Exercise data =>
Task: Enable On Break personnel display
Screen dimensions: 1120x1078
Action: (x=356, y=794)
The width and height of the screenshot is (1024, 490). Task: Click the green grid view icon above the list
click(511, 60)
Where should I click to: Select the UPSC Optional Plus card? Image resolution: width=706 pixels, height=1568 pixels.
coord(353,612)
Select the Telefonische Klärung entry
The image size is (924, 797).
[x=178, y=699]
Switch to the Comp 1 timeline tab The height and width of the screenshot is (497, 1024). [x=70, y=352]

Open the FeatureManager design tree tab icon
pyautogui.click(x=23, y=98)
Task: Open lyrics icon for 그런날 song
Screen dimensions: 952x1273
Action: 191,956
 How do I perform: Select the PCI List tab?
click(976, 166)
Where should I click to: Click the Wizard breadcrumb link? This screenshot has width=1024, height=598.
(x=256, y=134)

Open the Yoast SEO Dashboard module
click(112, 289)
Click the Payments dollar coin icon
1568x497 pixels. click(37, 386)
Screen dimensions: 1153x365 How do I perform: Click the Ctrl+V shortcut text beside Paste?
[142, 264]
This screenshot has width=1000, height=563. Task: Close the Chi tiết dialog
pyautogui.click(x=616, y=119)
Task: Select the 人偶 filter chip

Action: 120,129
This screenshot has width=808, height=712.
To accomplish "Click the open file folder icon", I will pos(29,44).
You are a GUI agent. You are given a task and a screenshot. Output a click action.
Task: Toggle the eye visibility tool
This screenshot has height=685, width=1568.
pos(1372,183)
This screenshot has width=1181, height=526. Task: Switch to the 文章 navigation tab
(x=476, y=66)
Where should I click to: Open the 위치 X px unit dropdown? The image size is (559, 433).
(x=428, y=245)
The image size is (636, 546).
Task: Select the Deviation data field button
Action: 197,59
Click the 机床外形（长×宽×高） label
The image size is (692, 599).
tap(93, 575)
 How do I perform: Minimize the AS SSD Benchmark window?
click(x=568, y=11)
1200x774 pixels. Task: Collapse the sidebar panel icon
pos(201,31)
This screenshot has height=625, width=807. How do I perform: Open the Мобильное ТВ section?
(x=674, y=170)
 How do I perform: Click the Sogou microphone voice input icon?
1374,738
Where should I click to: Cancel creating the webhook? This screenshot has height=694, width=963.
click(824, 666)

Work to complete =>
All of the entries above are to be written out again exactly.

Reply to the exercise =>
Task: Enable On Break personnel display
Screen dimensions: 1120x1078
Action: (x=356, y=794)
The width and height of the screenshot is (1024, 490). Task: Click the green grid view icon above the list
click(511, 60)
Where should I click to: Select the UPSC Optional Plus card? Image resolution: width=706 pixels, height=1568 pixels.
coord(353,612)
Select the Telefonische Klärung entry
The image size is (924, 797).
[x=178, y=699]
Switch to the Comp 1 timeline tab The height and width of the screenshot is (497, 1024). [x=70, y=352]

Open the FeatureManager design tree tab icon
pyautogui.click(x=23, y=98)
Task: Open lyrics icon for 그런날 song
Screen dimensions: 952x1273
Action: 191,956
 How do I perform: Select the PCI List tab?
click(976, 166)
Where should I click to: Click the Wizard breadcrumb link? This screenshot has width=1024, height=598.
(x=256, y=134)

Open the Yoast SEO Dashboard module
click(112, 289)
Click the Payments dollar coin icon
1568x497 pixels. click(37, 386)
Screen dimensions: 1153x365 How do I perform: Click the Ctrl+V shortcut text beside Paste?
[142, 264]
This screenshot has width=1000, height=563. Task: Close the Chi tiết dialog
pyautogui.click(x=616, y=119)
Task: Select the 人偶 filter chip

Action: 120,129
This screenshot has width=808, height=712.
To accomplish "Click the open file folder icon", I will pos(29,44).
You are a GUI agent. You are given a task and a screenshot. Output a click action.
Task: Toggle the eye visibility tool
This screenshot has height=685, width=1568.
pos(1372,183)
This screenshot has width=1181, height=526. Task: Switch to the 文章 navigation tab
(x=476, y=66)
Where should I click to: Open the 위치 X px unit dropdown? The image size is (559, 433).
(x=428, y=245)
The image size is (636, 546).
Task: Select the Deviation data field button
Action: 197,59
Click the 机床外形（长×宽×高） label
The image size is (692, 599).
tap(93, 575)
 How do I perform: Minimize the AS SSD Benchmark window?
click(x=568, y=11)
1200x774 pixels. Task: Collapse the sidebar panel icon
pos(201,31)
This screenshot has height=625, width=807. How do I perform: Open the Мобильное ТВ section?
(x=674, y=170)
 How do I perform: Click the Sogou microphone voice input icon?
1374,738
Where should I click to: Cancel creating the webhook? This screenshot has height=694, width=963.
click(824, 666)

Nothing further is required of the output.